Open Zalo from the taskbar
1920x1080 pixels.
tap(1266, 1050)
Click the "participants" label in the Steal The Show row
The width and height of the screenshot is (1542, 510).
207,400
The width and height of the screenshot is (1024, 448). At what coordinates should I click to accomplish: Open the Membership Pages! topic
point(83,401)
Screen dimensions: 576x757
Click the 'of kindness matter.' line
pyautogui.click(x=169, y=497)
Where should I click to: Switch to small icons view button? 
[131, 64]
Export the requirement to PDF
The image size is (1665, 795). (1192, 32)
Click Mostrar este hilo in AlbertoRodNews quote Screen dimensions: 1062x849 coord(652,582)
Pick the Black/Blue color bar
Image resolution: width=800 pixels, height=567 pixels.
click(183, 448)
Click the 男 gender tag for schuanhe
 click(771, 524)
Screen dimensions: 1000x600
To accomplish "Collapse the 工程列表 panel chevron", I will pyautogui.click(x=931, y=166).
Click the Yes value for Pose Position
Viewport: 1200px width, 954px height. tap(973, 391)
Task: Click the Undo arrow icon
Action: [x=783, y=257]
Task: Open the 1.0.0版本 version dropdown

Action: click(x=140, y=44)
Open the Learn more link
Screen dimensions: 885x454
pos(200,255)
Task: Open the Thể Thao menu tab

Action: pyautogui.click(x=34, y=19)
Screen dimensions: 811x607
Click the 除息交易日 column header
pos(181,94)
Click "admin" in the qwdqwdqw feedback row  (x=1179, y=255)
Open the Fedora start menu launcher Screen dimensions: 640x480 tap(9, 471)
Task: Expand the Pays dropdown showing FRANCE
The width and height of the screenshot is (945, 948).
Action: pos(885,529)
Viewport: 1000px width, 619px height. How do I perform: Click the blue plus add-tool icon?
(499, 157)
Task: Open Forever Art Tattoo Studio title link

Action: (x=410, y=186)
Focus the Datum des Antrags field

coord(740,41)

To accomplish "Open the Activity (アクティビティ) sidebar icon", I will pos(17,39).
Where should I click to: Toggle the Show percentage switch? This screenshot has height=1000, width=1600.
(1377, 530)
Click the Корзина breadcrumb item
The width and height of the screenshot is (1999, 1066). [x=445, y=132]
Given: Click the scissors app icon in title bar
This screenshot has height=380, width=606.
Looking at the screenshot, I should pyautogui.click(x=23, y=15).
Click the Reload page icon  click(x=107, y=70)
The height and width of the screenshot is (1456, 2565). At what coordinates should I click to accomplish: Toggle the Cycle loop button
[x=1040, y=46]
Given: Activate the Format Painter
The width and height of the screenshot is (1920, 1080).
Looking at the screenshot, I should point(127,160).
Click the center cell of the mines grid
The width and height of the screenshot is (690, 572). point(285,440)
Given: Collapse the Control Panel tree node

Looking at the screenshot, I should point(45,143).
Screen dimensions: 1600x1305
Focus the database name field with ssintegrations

# # # #

### What you need to do
Can you put every line of the records above into a Markdown table with the columns Row and Line, numbering each row and leaving out blank lines?

### Answer to this problem
| Row | Line |
|---|---|
| 1 | Open Zalo from the taskbar |
| 2 | 1920x1080 pixels. |
| 3 | tap(1266, 1050) |
| 4 | Click the "participants" label in the Steal The Show row |
| 5 | The width and height of the screenshot is (1542, 510). |
| 6 | 207,400 |
| 7 | The width and height of the screenshot is (1024, 448). At what coordinates should I click to accomplish: Open the Membership Pages! topic |
| 8 | point(83,401) |
| 9 | Screen dimensions: 576x757 |
| 10 | Click the 'of kindness matter.' line |
| 11 | pyautogui.click(x=169, y=497) |
| 12 | Where should I click to: Switch to small icons view button?  |
| 13 | [131, 64] |
| 14 | Export the requirement to PDF |
| 15 | The image size is (1665, 795). (1192, 32) |
| 16 | Click Mostrar este hilo in AlbertoRodNews quote Screen dimensions: 1062x849 coord(652,582) |
| 17 | Pick the Black/Blue color bar |
| 18 | Image resolution: width=800 pixels, height=567 pixels. |
| 19 | click(183, 448) |
| 20 | Click the 男 gender tag for schuanhe |
| 21 |  click(771, 524) |
| 22 | Screen dimensions: 1000x600 |
| 23 | To accomplish "Collapse the 工程列表 panel chevron", I will pyautogui.click(x=931, y=166). |
| 24 | Click the Yes value for Pose Position |
| 25 | Viewport: 1200px width, 954px height. tap(973, 391) |
| 26 | Task: Click the Undo arrow icon |
| 27 | Action: [x=783, y=257] |
| 28 | Task: Open the 1.0.0版本 version dropdown |
| 29 | Action: click(x=140, y=44) |
| 30 | Open the Learn more link |
| 31 | Screen dimensions: 885x454 |
| 32 | pos(200,255) |
| 33 | Task: Open the Thể Thao menu tab |
| 34 | Action: pyautogui.click(x=34, y=19) |
| 35 | Screen dimensions: 811x607 |
| 36 | Click the 除息交易日 column header |
| 37 | pos(181,94) |
| 38 | Click "admin" in the qwdqwdqw feedback row  (x=1179, y=255) |
| 39 | Open the Fedora start menu launcher Screen dimensions: 640x480 tap(9, 471) |
| 40 | Task: Expand the Pays dropdown showing FRANCE |
| 41 | The width and height of the screenshot is (945, 948). |
| 42 | Action: pos(885,529) |
| 43 | Viewport: 1000px width, 619px height. How do I perform: Click the blue plus add-tool icon? |
| 44 | (499, 157) |
| 45 | Task: Open Forever Art Tattoo Studio title link |
| 46 | Action: (x=410, y=186) |
| 47 | Focus the Datum des Antrags field |
| 48 | coord(740,41) |
| 49 | To accomplish "Open the Activity (アクティビティ) sidebar icon", I will pos(17,39). |
| 50 | Where should I click to: Toggle the Show percentage switch? This screenshot has height=1000, width=1600. |
| 51 | (1377, 530) |
| 52 | Click the Корзина breadcrumb item |
| 53 | The width and height of the screenshot is (1999, 1066). [x=445, y=132] |
| 54 | Given: Click the scissors app icon in title bar |
| 55 | This screenshot has height=380, width=606. |
| 56 | Looking at the screenshot, I should pyautogui.click(x=23, y=15). |
| 57 | Click the Reload page icon  click(x=107, y=70) |
| 58 | The height and width of the screenshot is (1456, 2565). At what coordinates should I click to accomplish: Toggle the Cycle loop button |
| 59 | [x=1040, y=46] |
| 60 | Given: Activate the Format Painter |
| 61 | The width and height of the screenshot is (1920, 1080). |
| 62 | Looking at the screenshot, I should point(127,160). |
| 63 | Click the center cell of the mines grid |
| 64 | The width and height of the screenshot is (690, 572). point(285,440) |
| 65 | Given: Collapse the Control Panel tree node |
| 66 | Looking at the screenshot, I should point(45,143). |
| 67 | Screen dimensions: 1600x1305 |
| 68 | Focus the database name field with ssintegrations |